X : Non ne pleure pas. Je ne voulais pas. Si tu ne le veux pas, je le reprends.
G : Non. Je l'adore. Merci impératrice.
X : C'est celui que je t'ai prit alors … je voulais te le rendre. Il t'aillait tellement bien.
C'était sortit comme ça. Elle ne voulait pas que Gabrielle comprenne. Elle s'assit sur le lit.
X : Je t'ai fait venir pour me soigner.
G : Oui. Vous semblez assez mal en point.
X : J'ai déjà vu pire !
G : Je m'en doute.
Elle s'assit aussi sur le lit et commença à enlever la poussière des blessures au visage de la conquérante. Elle le faisait doucement, pour ne pas lui faire mal. Elle évitait aussi le regard insistant de la guerrière sur elle. Elle se sentait mal à l'aise quand elle la regardait comme ça.
Elle passa un petit chiffon mouillé sur les lèvres de la guerrière, essayant de ne pas rouvrir de plaies. La conquérante avait légèrement la bouche ouverte. Elle se rappela du goût sucré de la peau de la guerrière quand elle avait, par inadvertance, happé son doigt. Elle frissonna. L'arcade sourcilière de la conquérante était ouverte. Gabrielle passa alors de l'eau délicatement autour de la blessure puis en fit couler dessus. Xena ferma les yeux. La douleur était à peine supportable.
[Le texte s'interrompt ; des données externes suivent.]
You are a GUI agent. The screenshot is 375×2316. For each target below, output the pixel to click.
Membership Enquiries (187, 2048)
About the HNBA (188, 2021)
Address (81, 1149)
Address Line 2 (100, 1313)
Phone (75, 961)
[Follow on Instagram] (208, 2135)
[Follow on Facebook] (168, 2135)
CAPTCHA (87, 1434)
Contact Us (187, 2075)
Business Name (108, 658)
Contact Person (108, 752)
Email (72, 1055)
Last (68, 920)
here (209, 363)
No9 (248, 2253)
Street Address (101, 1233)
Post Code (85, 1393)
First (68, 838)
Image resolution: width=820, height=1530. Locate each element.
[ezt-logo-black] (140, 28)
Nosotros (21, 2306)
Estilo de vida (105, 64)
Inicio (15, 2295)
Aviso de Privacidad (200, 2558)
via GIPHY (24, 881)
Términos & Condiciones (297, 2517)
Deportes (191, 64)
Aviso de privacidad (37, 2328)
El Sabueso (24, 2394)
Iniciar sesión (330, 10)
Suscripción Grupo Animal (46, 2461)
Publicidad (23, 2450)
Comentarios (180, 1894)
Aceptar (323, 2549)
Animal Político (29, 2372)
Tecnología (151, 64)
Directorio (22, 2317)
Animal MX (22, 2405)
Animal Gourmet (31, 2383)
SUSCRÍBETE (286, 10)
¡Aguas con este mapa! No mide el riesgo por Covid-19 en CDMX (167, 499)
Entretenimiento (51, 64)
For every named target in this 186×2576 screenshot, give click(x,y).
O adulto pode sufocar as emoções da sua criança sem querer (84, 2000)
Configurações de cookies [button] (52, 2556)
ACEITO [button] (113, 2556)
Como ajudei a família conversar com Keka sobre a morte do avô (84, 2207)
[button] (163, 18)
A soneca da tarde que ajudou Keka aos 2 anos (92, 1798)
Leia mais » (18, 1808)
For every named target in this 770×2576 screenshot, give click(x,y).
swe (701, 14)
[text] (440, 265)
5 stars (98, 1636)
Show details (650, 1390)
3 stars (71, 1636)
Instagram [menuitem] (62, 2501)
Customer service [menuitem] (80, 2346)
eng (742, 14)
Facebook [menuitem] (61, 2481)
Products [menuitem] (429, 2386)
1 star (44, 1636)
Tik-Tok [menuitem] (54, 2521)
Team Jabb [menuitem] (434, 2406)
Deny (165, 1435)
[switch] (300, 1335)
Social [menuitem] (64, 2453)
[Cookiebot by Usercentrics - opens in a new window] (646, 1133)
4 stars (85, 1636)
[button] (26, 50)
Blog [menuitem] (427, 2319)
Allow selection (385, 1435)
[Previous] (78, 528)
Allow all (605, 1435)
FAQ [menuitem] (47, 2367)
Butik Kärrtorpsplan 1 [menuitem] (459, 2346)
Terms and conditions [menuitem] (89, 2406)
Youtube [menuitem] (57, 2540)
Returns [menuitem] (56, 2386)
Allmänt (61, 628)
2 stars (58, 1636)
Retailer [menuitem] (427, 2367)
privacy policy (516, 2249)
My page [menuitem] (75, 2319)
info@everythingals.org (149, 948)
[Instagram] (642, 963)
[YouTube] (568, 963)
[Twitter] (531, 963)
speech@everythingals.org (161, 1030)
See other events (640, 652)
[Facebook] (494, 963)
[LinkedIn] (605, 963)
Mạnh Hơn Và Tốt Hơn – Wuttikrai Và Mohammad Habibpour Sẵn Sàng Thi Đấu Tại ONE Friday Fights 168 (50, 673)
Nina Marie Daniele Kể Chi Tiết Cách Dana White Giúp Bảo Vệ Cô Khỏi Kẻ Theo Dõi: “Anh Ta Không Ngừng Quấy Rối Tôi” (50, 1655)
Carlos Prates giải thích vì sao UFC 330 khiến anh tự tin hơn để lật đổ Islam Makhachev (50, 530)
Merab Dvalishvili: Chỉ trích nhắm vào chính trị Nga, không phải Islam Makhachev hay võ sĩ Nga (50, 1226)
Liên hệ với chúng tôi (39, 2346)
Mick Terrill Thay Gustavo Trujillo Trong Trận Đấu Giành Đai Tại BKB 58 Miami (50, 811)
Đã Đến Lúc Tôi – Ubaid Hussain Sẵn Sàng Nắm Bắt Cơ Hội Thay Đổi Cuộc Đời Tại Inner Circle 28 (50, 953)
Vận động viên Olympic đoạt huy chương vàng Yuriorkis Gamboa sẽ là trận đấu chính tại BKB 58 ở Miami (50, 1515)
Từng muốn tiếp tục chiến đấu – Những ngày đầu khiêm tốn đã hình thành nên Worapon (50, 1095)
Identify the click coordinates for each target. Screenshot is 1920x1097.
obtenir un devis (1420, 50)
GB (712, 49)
Gabrielle regarda les fines paupières de l'impératrice et sourit à la vue de son arrête de nez droite, de sa symétrie parfaite, de ses lèvres pulpeuses. Certes, elle était très jolie, mais il ne fallait pas oublier qu'elle était une guerrière assoiffée de sang, tuant pour le plaisir.
Elle s'occupa ensuite de l'entaille au bras de la conquérante. Gabrielle fit couler de l'eau dessus, tenant fermement le bras de la conquérante. Il était très musclé, produit de l'entraînement qu'elle effectuait chaque matin.
Gabrielle se rappela de Prométhée à la vue des muscles de la conquérante et abaissa la tête. Celle-ci s'en rendit compte.
X : Tu es malade à la vue du sang ? Tu veux arrêter ?
G : (soulevant sa tête) Non Xena. Je ne suis pas malade. Tout va bien.
L'impératrice voyait bien que quelque chose n'allait pas mais n'essaya pas d'en savoir plus. Après tout, son esclave était là pour la soigner et pas pour se plaindre.
Gabrielle mit le baume sur les blessures de la conquérante qui serra les dents tout ou long du traitement. Quand ce fut fini, l'impératrice la renvoya dans sa chambre.